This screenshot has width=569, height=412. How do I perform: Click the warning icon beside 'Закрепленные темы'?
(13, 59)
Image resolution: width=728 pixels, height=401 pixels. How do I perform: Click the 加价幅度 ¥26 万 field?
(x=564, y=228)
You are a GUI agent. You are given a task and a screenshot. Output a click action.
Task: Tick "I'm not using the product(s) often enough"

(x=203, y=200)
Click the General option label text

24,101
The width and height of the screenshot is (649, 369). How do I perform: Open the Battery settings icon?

◆ WORK REQUIRED: Set down the complete listing once more, exactly as it appears.

◆ RESPONSE TO THIS TASK:
This screenshot has width=569, height=412. How do I perform: Click the warning icon beside 'Закрепленные темы'?
(13, 59)
Image resolution: width=728 pixels, height=401 pixels. How do I perform: Click the 加价幅度 ¥26 万 field?
(x=564, y=228)
You are a GUI agent. You are given a task and a screenshot. Output a click action.
Task: Tick "I'm not using the product(s) often enough"

(x=203, y=200)
Click the General option label text

24,101
The width and height of the screenshot is (649, 369). How do I perform: Open the Battery settings icon?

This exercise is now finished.